The makers of “Star Trek” will likely complain about the many budgetary limitations they faced while in production on their respective shows. A lot of money went into filming starship exteriors, compositing, and photographic transporter effects back in the day, which left little room for the writers to get ultra-ambitious with their stories. Sometimes an episode’s filmmakers would trek out to a location shoot in the California desert, or hire a notable guest star to play a striking villain, but for the most part, “Star Trek” makers were mostly bound to the same five or six sets that they had already built on the CBS production lot. This required the show’s writers to invent stories that took place in — for “Star Trek: The Next Generation” — a hallway, a turbolift, engineering, sickbay, the bridge, or Ten Forward.

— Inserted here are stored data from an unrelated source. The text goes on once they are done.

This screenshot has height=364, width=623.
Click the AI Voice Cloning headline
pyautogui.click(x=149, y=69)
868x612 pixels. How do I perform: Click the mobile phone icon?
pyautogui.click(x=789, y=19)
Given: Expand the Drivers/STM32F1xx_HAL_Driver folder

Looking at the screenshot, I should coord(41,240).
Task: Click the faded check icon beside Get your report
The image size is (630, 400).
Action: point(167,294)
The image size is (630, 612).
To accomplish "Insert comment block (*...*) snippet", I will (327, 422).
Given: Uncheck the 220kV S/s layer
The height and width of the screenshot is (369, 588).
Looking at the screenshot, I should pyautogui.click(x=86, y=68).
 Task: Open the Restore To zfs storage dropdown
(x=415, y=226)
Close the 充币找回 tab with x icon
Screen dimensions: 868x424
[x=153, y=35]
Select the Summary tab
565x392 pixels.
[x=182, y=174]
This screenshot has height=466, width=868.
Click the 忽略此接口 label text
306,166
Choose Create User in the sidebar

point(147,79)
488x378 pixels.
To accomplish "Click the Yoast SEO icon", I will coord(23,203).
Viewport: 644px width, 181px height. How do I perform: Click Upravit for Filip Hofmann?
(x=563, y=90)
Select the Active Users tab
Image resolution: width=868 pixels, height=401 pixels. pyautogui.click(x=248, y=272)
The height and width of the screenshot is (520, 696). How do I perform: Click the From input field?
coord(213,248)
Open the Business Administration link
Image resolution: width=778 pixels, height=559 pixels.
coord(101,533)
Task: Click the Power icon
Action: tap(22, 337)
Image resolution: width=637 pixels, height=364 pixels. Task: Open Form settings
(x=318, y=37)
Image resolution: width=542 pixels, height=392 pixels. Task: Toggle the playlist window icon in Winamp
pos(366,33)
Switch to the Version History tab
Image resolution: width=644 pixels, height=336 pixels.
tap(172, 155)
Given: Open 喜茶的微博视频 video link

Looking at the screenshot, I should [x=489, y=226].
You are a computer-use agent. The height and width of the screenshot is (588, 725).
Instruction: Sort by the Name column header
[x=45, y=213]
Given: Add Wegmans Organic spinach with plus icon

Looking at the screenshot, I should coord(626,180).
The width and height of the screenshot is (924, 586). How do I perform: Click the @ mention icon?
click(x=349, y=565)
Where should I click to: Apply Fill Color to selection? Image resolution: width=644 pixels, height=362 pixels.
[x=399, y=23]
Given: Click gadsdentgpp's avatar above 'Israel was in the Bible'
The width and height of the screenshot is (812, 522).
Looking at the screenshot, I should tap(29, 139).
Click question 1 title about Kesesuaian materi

Of course, as the old saying goes, necessity is the mother of invention. With only a few sets to work in, and recycling all the same props and uniforms they used every week, the writers had to get creative. Indeed, when one cannot focus on epic battles, complicated space phenomenon, and a raft of CGI aliens, the writers were forced to dwell on individual characters, their complex interactions, and their growth as individuals. “Star Trek” is, after all, a workplace show first and foremost, so it makes logical sense that the bulk of episodes should, at least on some level, be about evolving workplace dynamics between employees and managers. Staying in one place allows those dynamics to develop and, by extension, make the show more interesting.
The current head honcho of “Star Trek,” Alex Kurtzman, agrees with this sentiment. In an interview with Collider, he admitted that the soul of “Star Trek” comes through in the show’s cheaper episodes. Kurtzman still likes making expensive epics from time to time, but that characters only grow when the action slows down.
Alex Kurtzman feels that Star Trek characters grow better in the cheap episodes
In the interview, several of the “Star Trek: Discovery” producers laid out a few dry details about the way their “Star Trek” show is budgeted. Michelle Paradise noted that the premieres and finales should be appropriately “big,” and those episodes tend to get the lion’s share of a season’s budget. She also noted that when one episode goes over-budget in between the premiere and the finale, the money will have to be cut from another episode; the price tags are, it seems, pretty non-negotiable.
Kurtzman, meanwhile, admitted that he celebrated the “little” episodes more, as he felt they were the only place where character development tended to happen. In his own words:
“I think from a dramatic perspective, it’s great because it forces you to tell stories that are just focused on character. Nothing else. If you say like, ‘Sorry, you don’t get any explosions this episode, you don’t get anything, any of the bells and whistles. You just have to write people in a room.’ It forces your brain into a different space than you’re usually in, which is a great thing. If you’re doing it right, it’s a great thing for character.”
And he’s right about that. So-called “bottle” episodes depict the characters when they’re not in “crisis mode,” and audiences often get to see what their day-to-day lives are like, what their hobbies are, or how boring their jobs can be from time to time. Knowing those things allows audiences to appreciate the crises all the more, letting us see how the characters remain skilled and professional even in a pinch.
Star Trek’s bottle episodes are important for many reasons
The tendency of modern TV is to tell serialized stories over a long period of time. Entire seasons can follow a single storyline, and sometimes the story won’t conclude until the final episode of the series. “Star Trek” has tried this approach with “Star Trek: Discovery” and “Star Trek: Picard,” but hasn’t been entirely successful with either. More traditionally episodic shows like “Star Trek: Strange New Worlds” and “Star Trek: Lower Decks” have benefited from a “story of the week” approach, allowing each tale to conclude after 30 or 60 minutes.
An episodic structure helps “Star Trek.” In addition to Kurtzman’s comments about character growth, bottle episodes also infuse the franchise with a vital status quo. “Star Trek” takes place in the distant future, and it’s important to communicate to audiences what an average day looks like on the Discovery or the Cerritos or the Enterprise. In a sci-fi universe, it’s important to know what’s “normal.”
Also, “Star Trek” is an incredibly technical franchise, one that boasts many, many scenes of characters tapping computer panels, climbing into Jeffries tubes, and manipulating machinery. In bottle episodes, Trekkies witness the same characters going to the same computers every week, entering their passwords and getting crap done. It gives viewers a sense that a Federation starship is a massively complicated machine with billions of moving parts, each one overseen by specialized technicians who have to constantly update and maintain them. Bottle episodes give viewers a sense that they, too, could operate the Enterprise if given the chance.
Also the complicated tech make a wondrous piece of machinery like a starship seem that much less fantastical. They now feel real.
These are all benefits of stand-alone stories.